Le printemps en Inde, vasanta, commence le 18 février et s’achève le 20 avril. Tandis qu’en occident, le début du printemps est marqué par l’équinoxe, en Inde celui-ci a lieu à la mi-saison. La belle saison commence en février, les températures y sont douces et agréables, elles augmentent très fortement en avril, au moment de l’été. Notre été en occident correspond lui, à la mousson, la saison des pluies, qui débute au solstice d’été, le 21 juin.

Pour décrire le printemps, la tradition indienne indique que la saison est dominée par les éléments terre et air. Cela nous donne l’idée d’une terre en mouvement. En effet, c’est le moment où la nature se réveille, ou les plantes sortent de la terre et bourgeonnent.

La science ayurvédique des saisons, ritucharya, établit le lien entre l’équilibre des doshas dans le corps, vata, pitta, kapha, et la saison. Elle offre une image générale de l’évolution des doshas au cours de l’année dans notre organisme. Bien que chacun, de par sa nature, son mode de vie, ses habitudes, son alimentation, son environnement naturel, etc, ait un équilibre ou déséquilibre propre, on peut donner une tendance générale de cette évolution des doshas dans le temps.

Afin de mieux comprendre les recommandations de l’ayurveda au sujet du printemps, il faut tout d’abord détailler ce qu’est le kapha.

Le kapha est la proportion entre les éléments terre et eau. C’est ce que nous appelons le « flegme » dans la médecine humorale occidentale. Ce rapport entre l’eau et la terre est un gradient de viscosité. Le kapha est décrit comme lourd, lent, froid, onctueux, mou, dense, doux, stable, épais, et trouble. C’est une matière réelle, qui donne sa structure au corps et qui permet la cohésion, la protection et la lubrifications des organes. C’est également un stock d’énergie disponible. Le kapha est présent majoritairement dans le haut du corps (cerveau, langue, gorge, poumon, cœur, estomac), on le retrouve aussi dans le liquide des articulations, et circulant dans tout le corps par le réseau des mucosités, de la lymphe et des graisses. Sa proportion en nous évolue au cours du temps, en fonction des saisons.

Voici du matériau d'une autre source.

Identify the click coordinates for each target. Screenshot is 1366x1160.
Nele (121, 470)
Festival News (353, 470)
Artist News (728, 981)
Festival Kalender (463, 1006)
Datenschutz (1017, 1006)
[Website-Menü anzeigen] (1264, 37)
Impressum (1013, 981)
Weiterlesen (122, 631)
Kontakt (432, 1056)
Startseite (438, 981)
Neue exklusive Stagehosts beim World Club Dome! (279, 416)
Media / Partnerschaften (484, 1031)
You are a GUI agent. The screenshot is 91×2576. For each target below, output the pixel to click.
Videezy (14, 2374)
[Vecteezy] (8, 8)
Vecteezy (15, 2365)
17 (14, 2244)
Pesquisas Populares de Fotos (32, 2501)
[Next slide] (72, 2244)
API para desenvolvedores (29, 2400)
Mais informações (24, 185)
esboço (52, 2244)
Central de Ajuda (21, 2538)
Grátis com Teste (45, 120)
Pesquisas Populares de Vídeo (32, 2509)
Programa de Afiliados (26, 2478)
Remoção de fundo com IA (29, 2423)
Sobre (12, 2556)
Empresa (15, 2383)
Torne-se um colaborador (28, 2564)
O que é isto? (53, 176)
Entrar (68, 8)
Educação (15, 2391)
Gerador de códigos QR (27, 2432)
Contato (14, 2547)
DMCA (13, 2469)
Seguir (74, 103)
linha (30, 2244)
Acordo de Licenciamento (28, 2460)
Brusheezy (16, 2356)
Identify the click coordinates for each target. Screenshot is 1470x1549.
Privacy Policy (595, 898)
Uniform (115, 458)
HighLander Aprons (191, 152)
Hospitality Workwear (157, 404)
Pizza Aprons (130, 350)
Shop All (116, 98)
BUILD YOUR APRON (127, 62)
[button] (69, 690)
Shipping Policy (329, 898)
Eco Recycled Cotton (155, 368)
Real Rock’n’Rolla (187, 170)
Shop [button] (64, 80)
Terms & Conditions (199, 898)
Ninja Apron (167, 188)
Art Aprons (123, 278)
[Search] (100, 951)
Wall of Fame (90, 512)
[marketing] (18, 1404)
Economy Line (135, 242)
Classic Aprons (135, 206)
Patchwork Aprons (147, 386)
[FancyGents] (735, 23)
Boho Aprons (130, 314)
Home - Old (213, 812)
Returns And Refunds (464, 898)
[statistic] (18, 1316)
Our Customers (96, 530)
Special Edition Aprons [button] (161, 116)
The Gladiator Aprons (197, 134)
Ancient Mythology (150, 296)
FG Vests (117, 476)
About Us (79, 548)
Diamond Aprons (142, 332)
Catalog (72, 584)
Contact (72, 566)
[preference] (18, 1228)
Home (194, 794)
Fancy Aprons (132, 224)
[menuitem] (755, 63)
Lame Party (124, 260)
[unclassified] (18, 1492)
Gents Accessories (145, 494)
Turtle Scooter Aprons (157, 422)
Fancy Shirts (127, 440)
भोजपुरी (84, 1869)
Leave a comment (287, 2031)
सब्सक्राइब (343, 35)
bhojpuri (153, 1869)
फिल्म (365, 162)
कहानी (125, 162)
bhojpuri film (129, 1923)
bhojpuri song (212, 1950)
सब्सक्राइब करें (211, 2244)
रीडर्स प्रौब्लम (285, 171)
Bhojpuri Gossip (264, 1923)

L’hiver, froid et statique, a permis l’accumulation du kapha dans l’organisme qui culmine en quantité en début de printemps. Notre corps a fonctionné comme un entrepôt de stockage de graisse et de flegme. Lorsque les températures s’adoucissent, quand la nature reprends vie, notre corps aussi réactive son métabolisme, et le kapha accumulé commence à se liquéfier afin d’être drainé.

En étant drainé naturellement vers l’estomac, il risque d’étouffer l’activité du feu digestif, jatharagni, et ainsi diminuer notre capacité digestive. Ainsi, le printemps, vasanta, est une saison marquée par un feu digestif faible : mandagni.

La première des recommandations ayurvédiques concernant le printemps est donc celle-ci : veiller à aider l’activation du feu digestif. Pour cela, on peut s’aider dans notre alimentation, d’épices aux pouvoirs apéritifs et digestifs comme le gingembre, le fenouil, le basilic ou le poivre.

Le kapha étant lent et statique, c’est le moment, afin d’aider son drainage, de bouger, de faire des activités physiques, particulièrement le matin, où celui-ci est le plus fort dans le corps, accumulé par une nuit de sommeil. C’est le moment de faire des balades dans la nature, de se recharger en énergie solaire, d’éviter de répondre à l’appel du lit l’après-midi.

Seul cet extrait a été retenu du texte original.